Béranger Laymond: a Baroque formalism
Originally focused on sculpture and installation, Béranger Laymond has recently integrated painting into his work. His use of the pictorial medium is clearly rooted in abstract and formalist traditions, those of deconstructivist and minimalist avant-garde artists who, since the 1960s, have been challenging easel painting, and the painted image, to explore materialist and abstract facets of the “object” painting, which takes up space in a world. The abstract formalism in his work is imbued as much with mannerist sensuality of line as dynamic composition and joyous chromatics, recalling figurative forms, albeit in allusive, fragmentary ways. This Baroque formalism suggests the bountiful, hybrid world of Frank Stella, whose minimalist art, starting in the late 1970s, turned towards large, very colorful compositions with evocative literary titles, in which painting occupies space with the help of collage and the combined use of various materials; a type of pictorial, monumental architecture able to encompass the spectator, producing an emotional discharge with many possible references. The integration of painting into Laymond’s work can be seen in a similar light.
While the artist begins his work in the small, raisin format (50x65), he’s soon faced with a need for large formats, loose canvases, not mounted on frames, suspended like hangings directly on the wall with the help of carabiners. Sometimes worked on both sides, one canvas might be linked to another, or displayed on an object made of twisted metal. A volume might also extend along the ground, with metal or belts, in a language formally echoing that of painting. For Laymond, painting is hybrid, unfolding in physical space, overtly recalling concerns related to installation, objects and sculpture. On the other hand, work on the painted surface in acrylics veers towards abstraction, that is, its primary concern is not figuration, with a subject to depict, but a matter of color and composition. With a formalist approach, gesture, form, and color are layered efforts, an alphabet, a fully autonomous language.
The Baroque formalist displays a taste for the art of combination and heterogeneity. The notion of pleasure and chance is primordial, as if painting were magical thinking: one thing leads to another, an accident gives rise to an unpredicted form. Testament to this pleasure of making is seen in the artist’s manipulation of tools, work in writing and the effects of materials. Out of this heterogeneity come ambivalent compositions. As a formalist, Laymond plays with the notion of the flat and level surface, all while working on effects of depth and opening up space. The artist’s palette is equally heterogeneous, mixing shades of black and gray with vibrant colors: blues, greens, yellow, pinks—vivacity expressing the joy of making. As work with materials tends to play with textures, acrylics can mix with sand, or be covered in masking latex or mylar sheets with textured effects.

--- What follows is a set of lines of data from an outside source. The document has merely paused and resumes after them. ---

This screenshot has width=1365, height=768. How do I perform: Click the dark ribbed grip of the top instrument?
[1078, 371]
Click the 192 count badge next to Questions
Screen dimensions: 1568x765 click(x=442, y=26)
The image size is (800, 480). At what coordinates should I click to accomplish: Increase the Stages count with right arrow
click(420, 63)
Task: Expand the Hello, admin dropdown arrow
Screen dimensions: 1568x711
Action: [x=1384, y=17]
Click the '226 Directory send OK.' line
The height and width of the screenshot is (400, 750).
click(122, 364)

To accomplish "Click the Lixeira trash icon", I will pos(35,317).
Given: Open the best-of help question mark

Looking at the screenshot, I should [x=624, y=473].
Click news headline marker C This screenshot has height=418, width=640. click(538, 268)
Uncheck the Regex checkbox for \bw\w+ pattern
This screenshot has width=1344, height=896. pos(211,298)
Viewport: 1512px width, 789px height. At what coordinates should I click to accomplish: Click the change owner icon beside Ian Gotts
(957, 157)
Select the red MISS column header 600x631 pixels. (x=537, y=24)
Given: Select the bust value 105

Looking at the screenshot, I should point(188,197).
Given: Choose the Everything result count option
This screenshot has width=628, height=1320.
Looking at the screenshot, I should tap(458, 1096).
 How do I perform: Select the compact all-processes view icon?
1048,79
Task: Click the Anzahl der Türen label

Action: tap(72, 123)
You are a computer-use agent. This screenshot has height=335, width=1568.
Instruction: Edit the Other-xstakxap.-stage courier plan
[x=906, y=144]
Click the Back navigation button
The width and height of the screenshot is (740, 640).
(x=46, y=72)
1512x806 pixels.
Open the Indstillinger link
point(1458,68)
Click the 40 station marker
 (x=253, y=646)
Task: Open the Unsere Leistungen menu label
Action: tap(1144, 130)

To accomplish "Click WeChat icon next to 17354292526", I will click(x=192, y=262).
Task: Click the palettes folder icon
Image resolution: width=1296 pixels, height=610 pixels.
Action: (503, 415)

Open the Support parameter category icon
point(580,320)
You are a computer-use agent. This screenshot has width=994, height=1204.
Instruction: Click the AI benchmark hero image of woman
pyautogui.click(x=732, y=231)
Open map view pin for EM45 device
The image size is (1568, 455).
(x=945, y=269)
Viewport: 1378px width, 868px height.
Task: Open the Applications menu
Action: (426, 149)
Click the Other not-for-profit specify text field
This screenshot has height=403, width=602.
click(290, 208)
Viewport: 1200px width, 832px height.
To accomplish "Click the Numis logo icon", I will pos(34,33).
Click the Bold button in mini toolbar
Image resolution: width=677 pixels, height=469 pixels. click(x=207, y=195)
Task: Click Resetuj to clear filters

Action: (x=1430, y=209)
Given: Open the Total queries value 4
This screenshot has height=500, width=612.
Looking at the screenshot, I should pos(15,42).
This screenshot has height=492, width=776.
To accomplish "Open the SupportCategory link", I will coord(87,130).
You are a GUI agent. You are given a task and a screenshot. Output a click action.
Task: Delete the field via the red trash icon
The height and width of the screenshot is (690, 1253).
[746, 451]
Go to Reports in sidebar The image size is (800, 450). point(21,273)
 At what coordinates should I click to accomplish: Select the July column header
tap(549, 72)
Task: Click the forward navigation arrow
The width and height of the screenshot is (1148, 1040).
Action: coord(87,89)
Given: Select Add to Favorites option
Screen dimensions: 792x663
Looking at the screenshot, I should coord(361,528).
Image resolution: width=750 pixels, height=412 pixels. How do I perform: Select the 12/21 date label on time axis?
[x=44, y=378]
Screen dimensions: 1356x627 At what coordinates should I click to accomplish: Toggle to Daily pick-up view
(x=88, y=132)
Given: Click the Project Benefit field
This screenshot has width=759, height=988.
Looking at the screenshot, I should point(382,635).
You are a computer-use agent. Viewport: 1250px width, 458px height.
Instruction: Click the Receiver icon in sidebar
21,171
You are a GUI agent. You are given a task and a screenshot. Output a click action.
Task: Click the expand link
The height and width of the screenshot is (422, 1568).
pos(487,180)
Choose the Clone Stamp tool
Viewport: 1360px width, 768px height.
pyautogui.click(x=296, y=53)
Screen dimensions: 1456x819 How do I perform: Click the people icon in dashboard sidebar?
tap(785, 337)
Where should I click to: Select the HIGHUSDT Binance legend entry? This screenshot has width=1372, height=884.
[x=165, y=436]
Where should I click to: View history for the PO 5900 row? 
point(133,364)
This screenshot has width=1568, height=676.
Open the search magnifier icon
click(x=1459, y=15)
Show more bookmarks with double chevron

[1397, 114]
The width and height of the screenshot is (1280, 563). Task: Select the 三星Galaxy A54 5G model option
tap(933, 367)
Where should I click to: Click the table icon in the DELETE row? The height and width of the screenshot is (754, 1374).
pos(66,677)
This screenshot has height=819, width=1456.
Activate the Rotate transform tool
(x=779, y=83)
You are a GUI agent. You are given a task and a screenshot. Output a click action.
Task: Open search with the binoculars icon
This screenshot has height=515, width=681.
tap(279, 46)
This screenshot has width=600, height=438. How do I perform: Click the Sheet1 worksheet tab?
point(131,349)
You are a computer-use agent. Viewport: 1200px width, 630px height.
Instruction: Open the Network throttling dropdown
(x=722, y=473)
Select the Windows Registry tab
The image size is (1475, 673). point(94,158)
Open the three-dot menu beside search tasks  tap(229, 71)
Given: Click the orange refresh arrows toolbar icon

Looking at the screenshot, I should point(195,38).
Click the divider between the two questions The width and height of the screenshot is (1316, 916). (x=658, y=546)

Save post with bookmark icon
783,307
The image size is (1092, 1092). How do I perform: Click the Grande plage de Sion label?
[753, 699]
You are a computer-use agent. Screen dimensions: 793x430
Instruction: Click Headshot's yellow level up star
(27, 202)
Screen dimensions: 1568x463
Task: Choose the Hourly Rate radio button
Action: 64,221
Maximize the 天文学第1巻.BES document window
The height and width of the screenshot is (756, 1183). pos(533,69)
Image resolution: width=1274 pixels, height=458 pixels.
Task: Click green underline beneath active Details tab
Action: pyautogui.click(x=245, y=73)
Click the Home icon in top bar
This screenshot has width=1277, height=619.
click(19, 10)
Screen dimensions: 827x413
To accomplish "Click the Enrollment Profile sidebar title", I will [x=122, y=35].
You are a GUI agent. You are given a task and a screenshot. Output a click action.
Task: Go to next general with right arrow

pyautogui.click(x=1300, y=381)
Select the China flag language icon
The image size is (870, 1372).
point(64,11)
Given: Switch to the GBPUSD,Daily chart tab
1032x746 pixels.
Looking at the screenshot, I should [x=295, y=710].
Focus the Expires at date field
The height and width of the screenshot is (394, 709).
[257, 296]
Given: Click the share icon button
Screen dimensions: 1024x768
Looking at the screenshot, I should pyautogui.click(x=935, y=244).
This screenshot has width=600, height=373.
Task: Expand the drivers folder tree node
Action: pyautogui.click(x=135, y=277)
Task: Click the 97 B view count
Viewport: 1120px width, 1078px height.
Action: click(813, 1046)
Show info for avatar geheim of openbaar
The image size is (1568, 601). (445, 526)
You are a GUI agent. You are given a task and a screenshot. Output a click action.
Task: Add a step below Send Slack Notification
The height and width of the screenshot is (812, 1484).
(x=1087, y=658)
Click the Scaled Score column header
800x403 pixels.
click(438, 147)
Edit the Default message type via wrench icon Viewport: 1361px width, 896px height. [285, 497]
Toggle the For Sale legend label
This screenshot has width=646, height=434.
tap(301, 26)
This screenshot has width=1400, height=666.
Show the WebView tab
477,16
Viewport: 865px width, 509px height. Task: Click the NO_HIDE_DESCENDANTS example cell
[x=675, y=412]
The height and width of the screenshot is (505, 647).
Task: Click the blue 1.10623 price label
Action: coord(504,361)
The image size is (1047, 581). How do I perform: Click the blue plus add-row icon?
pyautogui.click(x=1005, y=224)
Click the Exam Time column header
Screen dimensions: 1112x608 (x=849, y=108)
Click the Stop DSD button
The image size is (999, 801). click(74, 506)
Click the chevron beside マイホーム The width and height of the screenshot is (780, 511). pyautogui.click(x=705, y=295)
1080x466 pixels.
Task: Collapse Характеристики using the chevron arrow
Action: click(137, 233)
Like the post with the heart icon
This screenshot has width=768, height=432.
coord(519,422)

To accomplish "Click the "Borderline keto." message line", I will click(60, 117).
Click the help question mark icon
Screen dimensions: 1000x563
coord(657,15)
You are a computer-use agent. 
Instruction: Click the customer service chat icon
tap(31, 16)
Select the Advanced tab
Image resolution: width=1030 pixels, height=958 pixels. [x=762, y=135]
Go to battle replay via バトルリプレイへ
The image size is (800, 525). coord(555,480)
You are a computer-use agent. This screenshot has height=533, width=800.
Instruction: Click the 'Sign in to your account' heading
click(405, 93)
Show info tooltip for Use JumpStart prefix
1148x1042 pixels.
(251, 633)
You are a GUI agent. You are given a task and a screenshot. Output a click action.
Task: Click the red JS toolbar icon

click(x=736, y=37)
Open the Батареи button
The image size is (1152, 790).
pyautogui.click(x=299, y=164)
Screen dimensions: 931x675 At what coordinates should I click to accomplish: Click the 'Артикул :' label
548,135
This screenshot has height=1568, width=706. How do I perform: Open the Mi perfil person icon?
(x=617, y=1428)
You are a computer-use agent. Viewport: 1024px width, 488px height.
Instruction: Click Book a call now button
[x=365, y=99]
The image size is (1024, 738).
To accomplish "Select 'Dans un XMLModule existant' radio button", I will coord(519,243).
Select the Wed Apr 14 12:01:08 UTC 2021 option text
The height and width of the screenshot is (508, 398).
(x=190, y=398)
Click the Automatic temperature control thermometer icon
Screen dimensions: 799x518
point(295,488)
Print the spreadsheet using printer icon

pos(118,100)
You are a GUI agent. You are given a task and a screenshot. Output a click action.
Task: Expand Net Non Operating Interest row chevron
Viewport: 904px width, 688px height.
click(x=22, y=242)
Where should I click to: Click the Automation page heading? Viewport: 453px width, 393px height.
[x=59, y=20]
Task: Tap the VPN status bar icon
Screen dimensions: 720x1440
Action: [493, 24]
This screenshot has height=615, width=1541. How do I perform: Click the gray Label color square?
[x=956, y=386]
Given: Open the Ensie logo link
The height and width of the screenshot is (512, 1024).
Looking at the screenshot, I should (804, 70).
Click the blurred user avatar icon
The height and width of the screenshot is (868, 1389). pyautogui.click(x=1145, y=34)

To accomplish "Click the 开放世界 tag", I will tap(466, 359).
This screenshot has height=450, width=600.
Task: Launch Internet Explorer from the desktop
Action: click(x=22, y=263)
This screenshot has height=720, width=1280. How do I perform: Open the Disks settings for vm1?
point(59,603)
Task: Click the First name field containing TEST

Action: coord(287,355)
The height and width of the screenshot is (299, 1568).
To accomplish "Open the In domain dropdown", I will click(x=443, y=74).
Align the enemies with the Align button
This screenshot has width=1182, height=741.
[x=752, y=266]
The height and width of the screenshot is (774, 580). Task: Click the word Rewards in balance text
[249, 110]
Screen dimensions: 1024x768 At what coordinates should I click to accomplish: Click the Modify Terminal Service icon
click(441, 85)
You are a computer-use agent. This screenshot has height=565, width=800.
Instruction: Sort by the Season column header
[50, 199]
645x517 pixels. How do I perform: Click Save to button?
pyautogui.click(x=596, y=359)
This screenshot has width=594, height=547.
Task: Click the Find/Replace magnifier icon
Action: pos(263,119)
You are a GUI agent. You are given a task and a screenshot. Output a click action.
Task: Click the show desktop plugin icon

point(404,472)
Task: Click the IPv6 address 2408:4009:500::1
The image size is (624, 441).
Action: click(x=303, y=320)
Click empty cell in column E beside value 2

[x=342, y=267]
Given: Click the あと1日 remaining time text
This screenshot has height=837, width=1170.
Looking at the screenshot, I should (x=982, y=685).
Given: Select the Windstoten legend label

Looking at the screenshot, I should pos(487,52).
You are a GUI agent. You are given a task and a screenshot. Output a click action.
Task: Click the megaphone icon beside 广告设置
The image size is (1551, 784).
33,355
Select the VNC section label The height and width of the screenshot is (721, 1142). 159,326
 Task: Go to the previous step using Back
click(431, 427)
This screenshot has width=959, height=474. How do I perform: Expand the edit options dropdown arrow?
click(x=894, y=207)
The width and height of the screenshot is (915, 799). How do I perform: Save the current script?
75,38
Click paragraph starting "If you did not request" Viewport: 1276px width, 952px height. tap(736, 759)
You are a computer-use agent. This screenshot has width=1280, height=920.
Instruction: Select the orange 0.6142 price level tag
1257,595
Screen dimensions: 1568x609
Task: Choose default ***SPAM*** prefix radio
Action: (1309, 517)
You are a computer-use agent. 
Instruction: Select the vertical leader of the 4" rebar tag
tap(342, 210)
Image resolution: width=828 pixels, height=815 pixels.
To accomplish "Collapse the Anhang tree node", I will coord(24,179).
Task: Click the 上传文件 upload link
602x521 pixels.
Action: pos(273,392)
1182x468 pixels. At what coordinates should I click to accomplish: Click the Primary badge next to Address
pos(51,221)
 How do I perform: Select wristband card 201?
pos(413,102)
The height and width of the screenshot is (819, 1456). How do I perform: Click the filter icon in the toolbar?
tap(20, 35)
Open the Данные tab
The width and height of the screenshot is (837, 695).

Within this formal language, one finds multiple references to ancient and contemporary art, which the artist adopts less in figurative patterns as in formal writing and the gestural, like zig-zags made with a comb, borrowed from the work of Christina Quarles, who the artist has often admired. But that’s not all. References to cinema are also numerous. This is true as much in his painting as his work in installation and sculpture. Abstract at first glance, his art bears elements that evoke the real, read as figurative allusion. Here, a landscape forms, or horizon lines, trees, clouds, water. Elsewhere a piece of body, a vaguely organic, cellular form.
The most evocative references are to cinema and the sacred, taking the form of “object” paintings that go beyond the question of the flat surface to explore 3D. Laymond deploys a range of large canvases staggered in space, suspended likes sheets, some existing beside forms, in metal or with belts, on the ground. In this type of hybrid painting, dual references to cinema and the sacred are found, above all, in the movement of the body of the spectator in the immersive space and in reference to the big screen. The sacred here is understood through the lens of minimalist, monumental American art, that of Sol Le Witt, but also of Richard Serra, a major reference for Laymond. The immersive, monumental aspect speaks to his Judeo-Christian background, touching on something like the silence of the church, an atmosphere, a decorum, with architectural elements punctuating space. Exploring the possibilities of painting in the evocative and contemplative power of this type of environment is the most interesting attribute of Laymond’s approach. It’s a joyful synthesis of all the aspects of his work, painting, installation and sculpture combined.